Anyone done this or have a schematic? I know it should be cheaper to build one using an opto isolator.


----------



## CraigInPA (Sep 28, 2007)

You can buy opto-22 odc5/oac5/and the quad versions of these for next to nothing on ebay. The last time I bought some, they were less than $2 each port including shipping (20 singles for ~$30, 20 quads for $60). If you're going to get into these big time, you should look for people selling the opto-22 relay boards full of ssr's that terminate in a 25 pin D shell connector. Buy the board, keep the useful bits, toss the rest. Usually these are even cheaper than buying units individually.


----------



## Dr Morbius (Sep 21, 2004)

So opto-22's are solid state relays? The reason I ask for SSR's is I may be able to use them instead of a kit74, and they last longer. Whether or not they are cost effective is another matter.


----------



## Dr Morbius (Sep 21, 2004)

Is this what you mean? I have no experience with opto-22's at all. 
http://cgi.ebay.com/16-OPTO-22-RELA...ryZ78207QQrdZ1QQssPageNameZWD1VQQcmdZViewItem
Is this too much? Do they come cheaper?


----------



## gmacted (Jan 18, 2006)

Dr. M,

The circuit will depend on if you're trying to control AC or DC voltage. The main components of an SSR are an isolation stage and a drive stage. 

The isolation stage is typically an opto-isolator (you can think of an opto-isolator as a phototransistor where the base is "light isolated" from the emitter and the coupler). You could just use an opto-isolator in a strictly DC application, but you could just use a transistor too.

SSRs are typically used in AC applications where you would still have the isolation stage, but then you would have a drive stage (which is where you would typically use a triac). This is where the size and the cost come into play. Triacs are typically used for light dimmers or speed controlled motors. A SCR (silicon controlled rectifier) could also be used since a triac is just "back to back" SCRs.

_What is asked_:
1 > Answer the following from the forum thread on solid state relays:
(a) For how much did CraigInPA buy 20 quads?
(b) What does Dr Morbius say he may be able to use SSRs instead of?
(c) According to gmacted, what are the two main components of an SSR?
2 > Reproduce word for word the passage of the forum thread on solid state relays starting at "The isolation stage is" and ending at "a transistor too.".

_Records_:
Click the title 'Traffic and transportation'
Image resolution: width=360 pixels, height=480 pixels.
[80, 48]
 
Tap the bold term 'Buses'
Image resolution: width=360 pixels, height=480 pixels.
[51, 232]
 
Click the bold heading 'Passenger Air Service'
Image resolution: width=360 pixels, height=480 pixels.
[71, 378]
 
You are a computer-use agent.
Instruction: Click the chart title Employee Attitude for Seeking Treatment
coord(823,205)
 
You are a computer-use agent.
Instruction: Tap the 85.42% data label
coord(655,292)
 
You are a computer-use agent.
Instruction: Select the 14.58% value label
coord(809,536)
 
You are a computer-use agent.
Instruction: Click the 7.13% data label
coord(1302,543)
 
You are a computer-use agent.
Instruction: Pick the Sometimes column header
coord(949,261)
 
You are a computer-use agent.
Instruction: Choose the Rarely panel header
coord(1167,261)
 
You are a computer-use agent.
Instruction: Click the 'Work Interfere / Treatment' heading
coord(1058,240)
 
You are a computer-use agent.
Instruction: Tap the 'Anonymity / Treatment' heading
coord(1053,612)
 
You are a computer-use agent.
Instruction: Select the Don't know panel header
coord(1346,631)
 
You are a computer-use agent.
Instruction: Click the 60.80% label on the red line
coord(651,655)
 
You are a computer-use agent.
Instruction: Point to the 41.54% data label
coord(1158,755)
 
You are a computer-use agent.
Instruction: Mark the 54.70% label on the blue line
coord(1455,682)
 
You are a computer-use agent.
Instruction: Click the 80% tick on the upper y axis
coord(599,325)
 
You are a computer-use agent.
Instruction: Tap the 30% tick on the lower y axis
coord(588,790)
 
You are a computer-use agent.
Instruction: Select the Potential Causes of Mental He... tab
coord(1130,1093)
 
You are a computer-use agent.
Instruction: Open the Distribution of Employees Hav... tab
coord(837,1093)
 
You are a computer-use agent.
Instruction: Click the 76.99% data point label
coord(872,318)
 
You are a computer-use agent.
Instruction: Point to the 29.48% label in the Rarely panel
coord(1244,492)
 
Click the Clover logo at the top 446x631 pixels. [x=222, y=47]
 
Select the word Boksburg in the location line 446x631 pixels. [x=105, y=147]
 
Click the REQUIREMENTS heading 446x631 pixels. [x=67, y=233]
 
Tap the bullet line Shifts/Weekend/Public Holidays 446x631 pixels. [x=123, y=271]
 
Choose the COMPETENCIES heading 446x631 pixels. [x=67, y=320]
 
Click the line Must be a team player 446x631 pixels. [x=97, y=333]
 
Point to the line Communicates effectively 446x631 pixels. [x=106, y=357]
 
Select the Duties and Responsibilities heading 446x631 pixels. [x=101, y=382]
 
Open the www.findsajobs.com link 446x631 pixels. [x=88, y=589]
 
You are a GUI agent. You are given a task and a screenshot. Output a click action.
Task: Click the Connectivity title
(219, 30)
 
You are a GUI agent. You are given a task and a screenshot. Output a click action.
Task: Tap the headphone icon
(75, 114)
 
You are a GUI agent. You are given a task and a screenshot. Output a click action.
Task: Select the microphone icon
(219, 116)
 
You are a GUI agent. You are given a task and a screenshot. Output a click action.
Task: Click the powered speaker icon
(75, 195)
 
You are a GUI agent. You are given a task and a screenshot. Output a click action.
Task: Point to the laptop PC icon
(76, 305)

_Responses for each task_:
1 >
(a) $60
(b) A kit74
(c) An isolation stage and a drive stage

2 >
The isolation stage is typically an opto-isolator (you can think of an opto-isolator as a phototransistor where the base is "light isolated" from the emitter and the coupler). You could just use an opto-isolator in a strictly DC application, but you could just use a transistor too.